简单地说,CNN与NN相比独特之处在于用部分连接代替全链接,并用pooling来对数据进行降维,这样做有几个好处:
- 对于大图像来说所需训练的参数大大减少
- 获取图像的部分特征而非全局特征
- pooling使得网络的输出结果具有一定的平移和遮挡不变性
- demo见:(效果还是挺好的,当年华尔街银行用来读支票)
这里主要说代码。
1、类:LeNetConvPoolLayer
-
- 包括了一次卷积和一次pooling,一共两层。
- 初始化参数输入数据,输入图片大小,卷积核大小,池化大小
- 池化并不使用平均值,而是使用最大值作为输出
- 中间参数有卷积核W,偏置b,卷积输出和偏置输出,整体输出=tanh(池化输出+偏置)
- W和b合并成一个列表params
2、类:evaluate_lenet5
-
- 包括了两个LeNetConvPoolLayer(Layer0,1)和两层神经网络(Layer2,3)
- 第一层神经节点用类:HiddentLayer,第二层用类:OutputLayer(MLP中的内容,以后补)

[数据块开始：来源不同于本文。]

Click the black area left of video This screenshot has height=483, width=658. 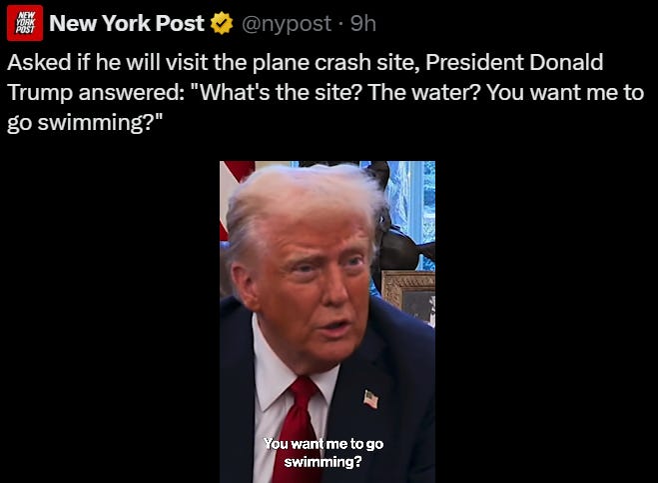[x=110, y=322]
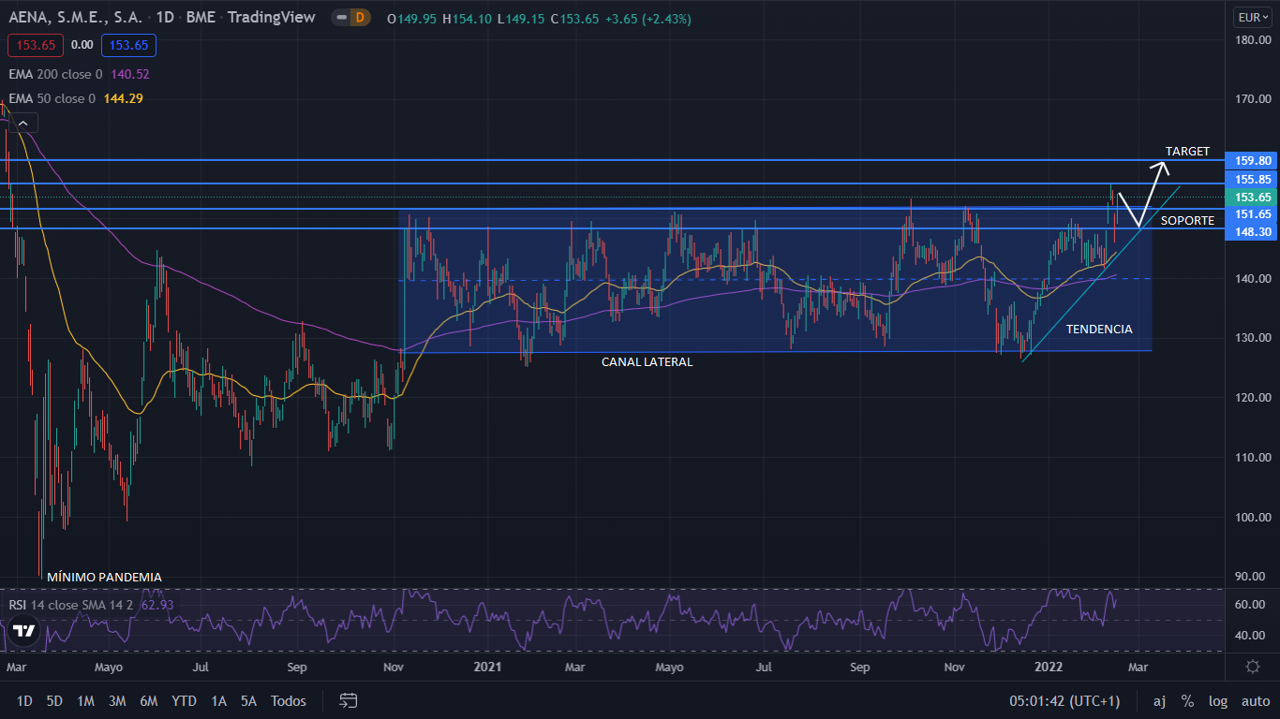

- test_model和validate_model:输入一个样本,输出与label的误差
- 四层的函数并在一起:params = layer3.params + layer2.params + layer1.params + layer0.params(可以这样?没见过),用grads = T.grad(cost, params)求偏导,好方便。
- train_model中用update功能更新参数(更快,update表用for循环构建)
用到的两个类大概就是这个样子。
训练过程中的要点:
- 两层循环,一层逐个样本训练,参数minibatch_index;一层循环训练总样本,参数epoch;iter表示已经学习次数
- 参数patience表示最大iter数,初始化维10000,若在评价中发现训练表现良好则翻倍
- 每到validation_frequency则评价一次,若当前误差比最好误差好0.995则翻倍patience
- iter>=patience || epochs>=n_epoch 则停止训练
训练过程大概就是这个样子。
一点感想:
- 这次一段代码看下来,对python的class有了更深的理解。
- 就目前的理解,第一次调用class,class会自动初始化里面的参数;
- 以后每次调用class的函数,class都会自动从头跑一次,更新里面的参数并输出给function
- 所以一个class is better than c里面的一个function(因为c里面只能计算,而python里面把结构搭建起来了而且保存参数)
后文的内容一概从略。